▶ EXERCISE GOAL
Retype the lines of the records from the one containing "Describe the element" up to and including the one containing "This screenshot has", leaving the pictures out of your answer.

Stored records
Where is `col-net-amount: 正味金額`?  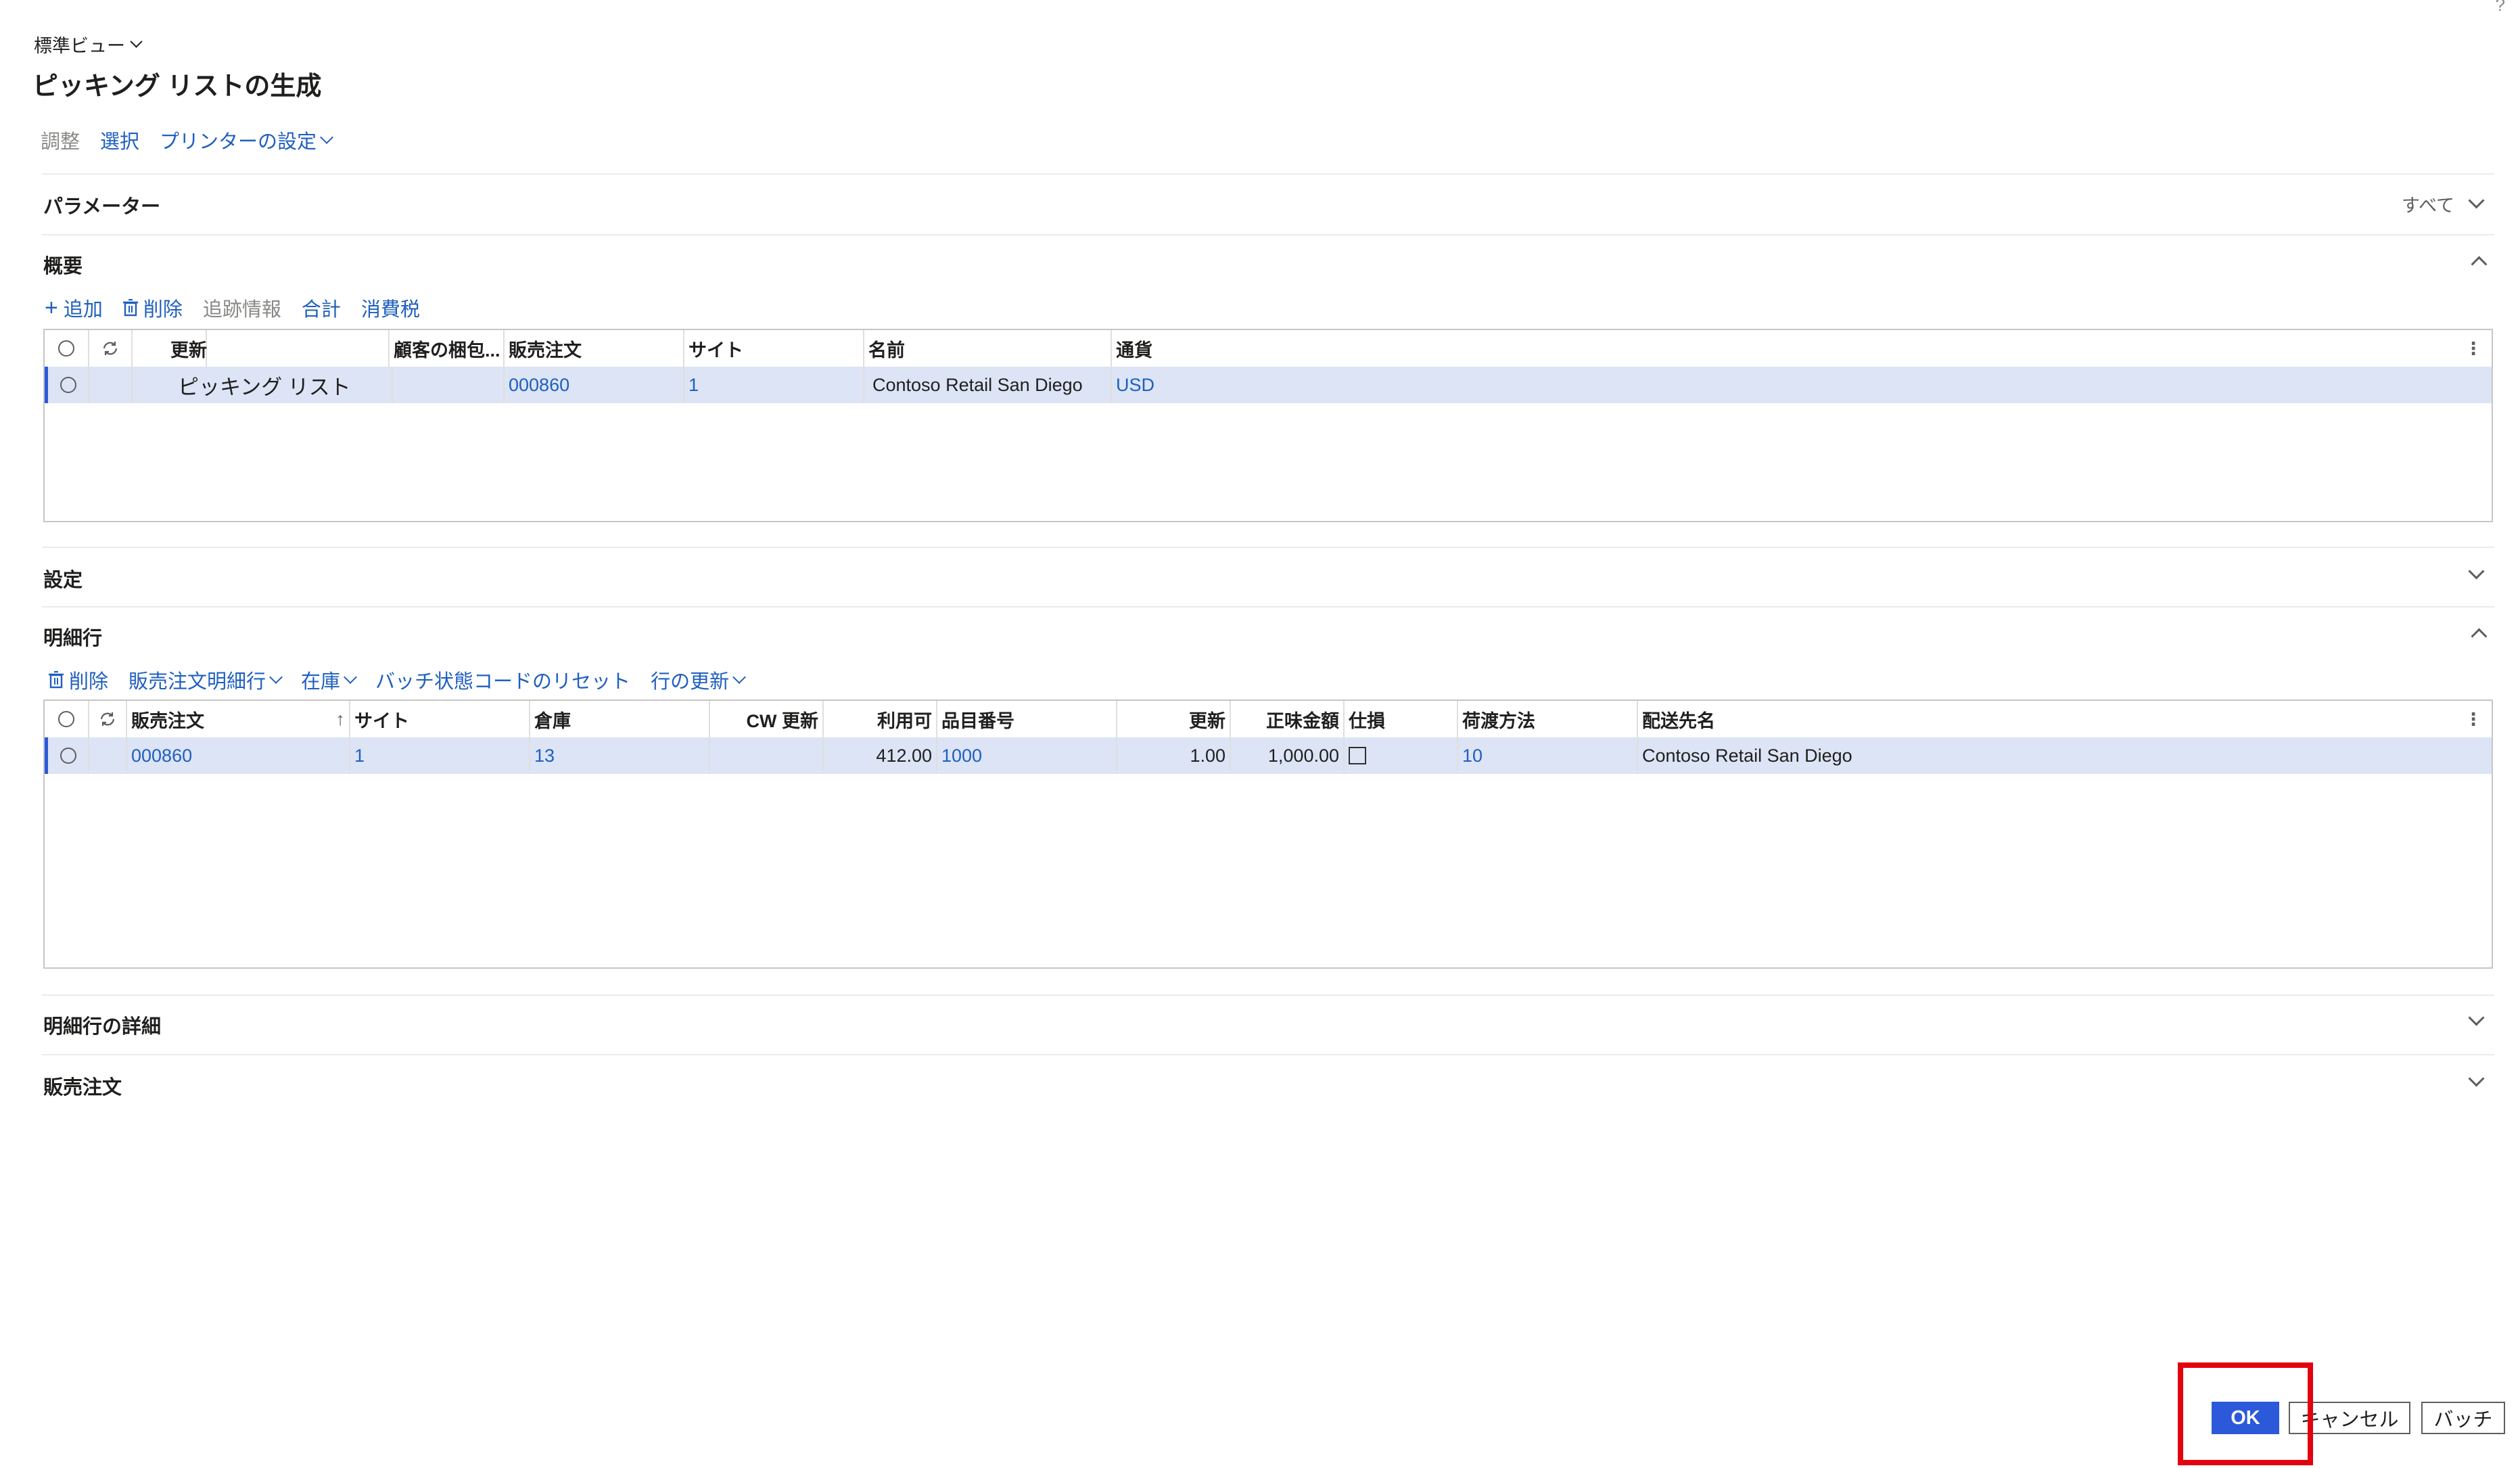 col-net-amount: 正味金額 is located at coordinates (1288, 719).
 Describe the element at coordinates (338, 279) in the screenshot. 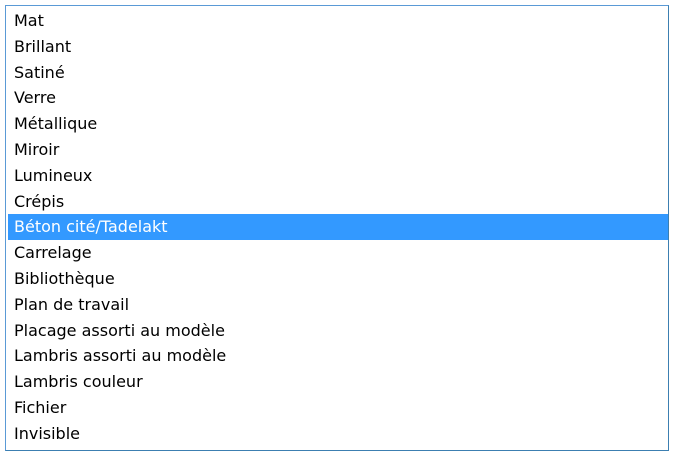

I see `list-item-bibliotheque: Bibliothèque` at that location.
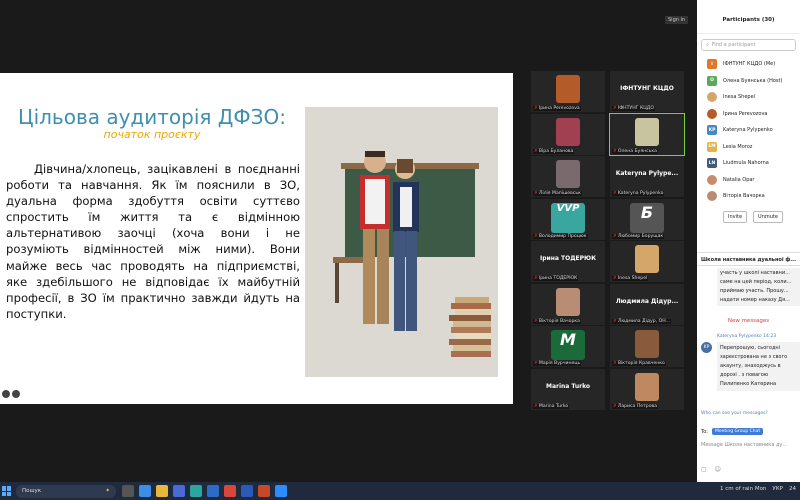 This screenshot has height=500, width=800. What do you see at coordinates (744, 196) in the screenshot?
I see `participant-name: Віторія Вачорка` at bounding box center [744, 196].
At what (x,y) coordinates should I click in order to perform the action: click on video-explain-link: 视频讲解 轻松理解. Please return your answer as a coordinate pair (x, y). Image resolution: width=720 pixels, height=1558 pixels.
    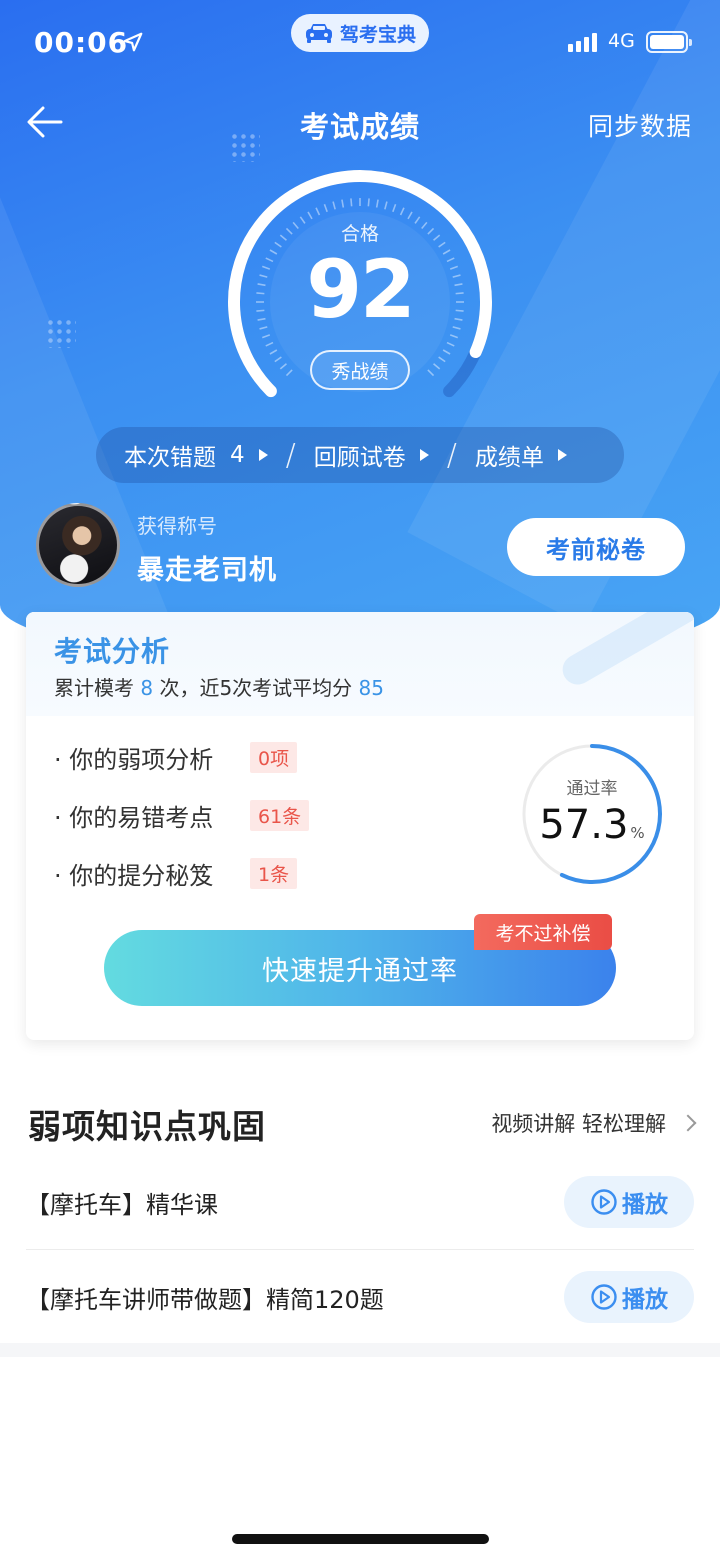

▶ RESPONSE BELOW
 Describe the element at coordinates (338, 279) in the screenshot. 

I see `list-item-bibliotheque: Bibliothèque` at that location.
 This screenshot has height=500, width=800. What do you see at coordinates (744, 196) in the screenshot?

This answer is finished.